Global Power Shift (GPS) is a planetary-scale project to spark a new wave of climate action around the world.
The first ever Power Shift, organized by the Energy Action Coalition, was held in the United States in 2007. It brought together nearly 6,000 young people from around the country for trainings and included a lobby day on capitol hill. The second US summit was held in 2009, and by 2011 over 10,000 activists came together for the third. Meanwhile the idea began to spark internationally in 2009 as the Australian Youth Climate Coalition led their own Power Shift and were soon followed by the Badlaav conference in India led by the Indian Youth Climate Network, UK Power Shift led by the United Kingdom Youth Climate Coalition, and Canada Power Shift led by the Canadian Youth Climate Coalition. By 2010, Power Shift also began to spread across more of Europe as European youth coordinated themselves to support ongoing national efforts across the region. In 2012, the momentum continues with Power Shifts in Sweden, Ukraine, Canada, Belgium, and New Zealand. GPS in 2013 will be a chance for us to all come together, learn, share, strategize, bond, celebrate, and collectively take the movement to the next level all around the globe.
Global Power Shift is led by 350.org, a youth-led network co-founded by environmental writer Bill McKibben.
With the first wave of impacts already upon us, an era of climate suffering has begun and will only worsen. This suffering will be borne unevenly, exacerbating existing environmental injustice and environmental racism, as those least responsible for its causes bear an undue share of its burdens. Even so, many opportunities remain, particularly in the next few years, to take action that will minimize these impacts and set the world on course for a safer and more just future.
For that purpose, 500 young climate leaders from 134 countries of the 6 continents were gathered in Istanbul, for a week of intensive training, strategizing, and preparations. The week-long summit was the chance for us to refine skills, create personal bonds and community, share a global vision for change, and strategize how to organize different actions through sharing stories, learning skills and sharpen strategies.
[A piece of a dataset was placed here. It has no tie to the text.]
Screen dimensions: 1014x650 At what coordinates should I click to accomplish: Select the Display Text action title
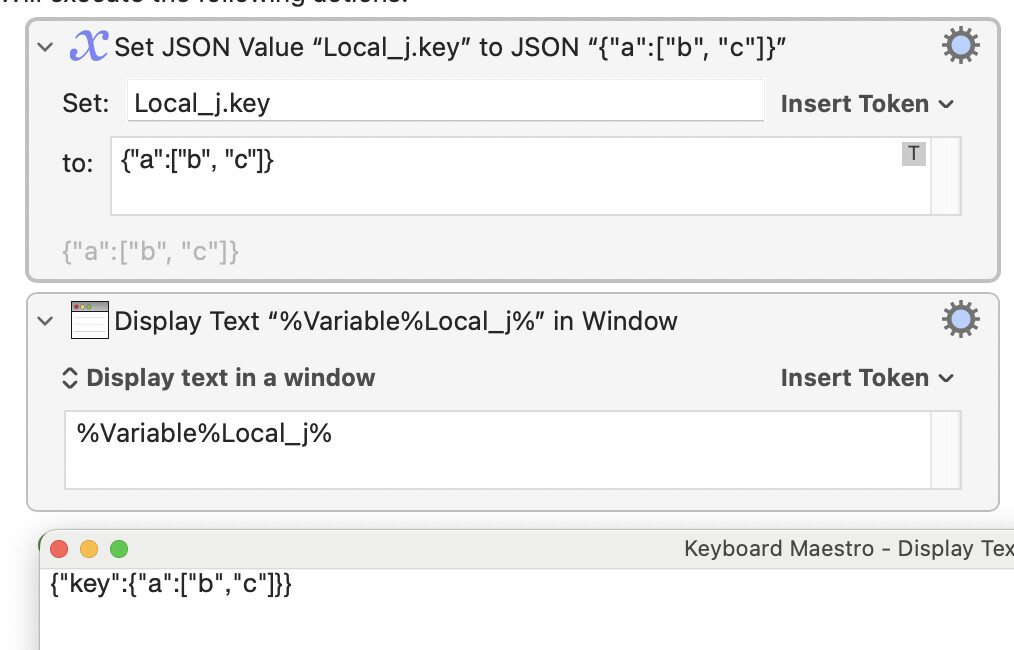396,321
Five tracks have been organized to strategize our work during the summit:
2.Media and Communications
3.Non-Violent Direct Action (NVDA)
I have been part of NVDA track in order to share my knowledge and tools of peace-building. The track was very interesting indeed. We first identified four main terms that might have different understanding in our different countries: *Violence *Non Violence *leaders of Non-Violence and *Agents of Violence
Then, Francis Joseph Dela cruz, the facilitator from the Philippines, summed up some tools of campaigning that can be used in NVDA. Shweta Narayan, the facilitator from India, also shared some of the interesting tools that her organization used for campaigning Bhopal gas Disaster. Day after day, the sessions were more interactive and productive where we had also the chance to share our experiences of NVDA in our different organizations. In fact, the skills and experience sharing were not only relevant to climate action but general strategies to be use in any form of activism.
The networking was the most interesting part of the Summit as I had several organized meetings with activists from the Arab region, the continent of Africa and the Francophone countries. Together, we have planned a wave of convergences, campaigns, and mobilizations for climate action.
The network was a great chance to share my work with Peace Revolution. Engaged in the discussion of how we should respond to the growing threat of climate change, I led meditation sessions in the morning with some climate activists form diverse backgrounds, a “meditation on climate change”. We were cultivating that awareness to “shift the power” and achieve the kind of creative thought and action society needs to respond effectively to climate change and long-term environmental threats. I was glad that many of them came to the conclusion that: “All what we act upon are habits and so by changing those habits, we can change the society and save the earth”.